But there was a very dark side to the French policy and system in regard to the North American Indians. In the first place, as has been abundantly shown in the preceding pages, the French authorities, temporal and spiritual, kept the savages on their side by sanctioning, or at least not repressing, their savagery; and notably the mission Indians of Canada, the special proteges of the priests, were foremost in barbarous warfare against white Christians of a different shade of religion. In the second place, the political system of Canada, which indirectly created the Canadian vagrants, the _coureurs de bois_, produced, in doing so, indianized Frenchmen, differing little from frenchified Indians. Here again we can take Charlevoix's testimony. He writes that 'some vagabonds, who had taken a liking to independency and a wandering life, had remained among the savages, from whom they could not be distinguished but by their vices.'[10] If the French were more human than the English in their dealings with the Indians, they were more human for evil as well as for good; and, whatever was the result on the Indians, {343} there is no question as to the result on the French and English respectively, of their different lines of action towards the red men. The English race gained greatly in the end in soundness and in progress, from keeping outside the Indian circle and not coming down to the Indian level.

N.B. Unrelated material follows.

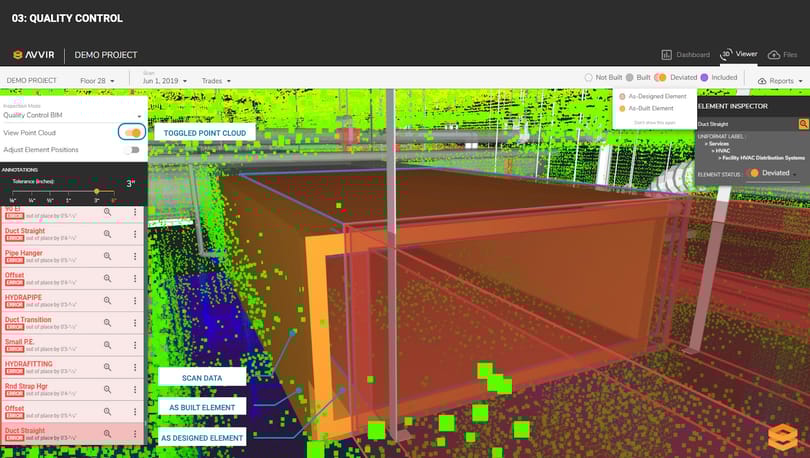Enable Adjust Element Positions toggle

pos(132,150)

[Footnote 10: Charlevoix (as above), p. 34.]

[Sidenote: _Merits of French settlement in Canada._]

It has been said above that the French system in North America was radically unsound. It was unsound, in that it was based on political and religious exclusiveness. There was the one great fundamental mistake of excluding the Huguenots, and there were various other important defects. But, on the hypothesis that the most independent and most progressive element in France was to have no place in New France, it is open to question whether the system of colonization, which Louis XIV, Colbert, and Talon devised, and which remained the basis of the colony, deserves the somewhat severe criticism which it has received at the hands of historians. It is true that the system was most artificial, that it contained no element of freedom or self-government, and that when, long years after it came into being, many of the restrictions were removed in consequence of the English conquest of Canada, the colonists were deeply sensible of the relief.

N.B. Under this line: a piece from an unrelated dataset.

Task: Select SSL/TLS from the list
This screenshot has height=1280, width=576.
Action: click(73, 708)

It is true, too, that reaction against these restrictions, while still in existence, produced the semi-savage race of _coureurs de bois_, and that, through placing the power in the hands of a few individuals, without providing any check of local representation or local public opinion, an atmosphere of wholesale corruption and intrigue was produced. But none the less there was an undoubted element of soundness and strength in the settlement of New France; and a considerable amount of shrewdness was shown in taking a certain material from the old country and placing it in the New World, under familiar conditions. The military side of the colonization was skilfully handled; and the peasants, who had been in tutelage in France to lord, to King, and to Church, found themselves in their new homes {344} under similar guidance, instead of being turned into strange ways, for which by bringing up they were not fitted. The system, artificial as it was, produced permanent settlement of considerable strength and great tenacity, which, under a more liberal regime, has resulted in the French-speaking Canadian people of the present day.

[Sidenote: _Canada, as compared with the English colonies, was one._]

[Sidenote: _The English colonies were separate from the mother country, and from each other._]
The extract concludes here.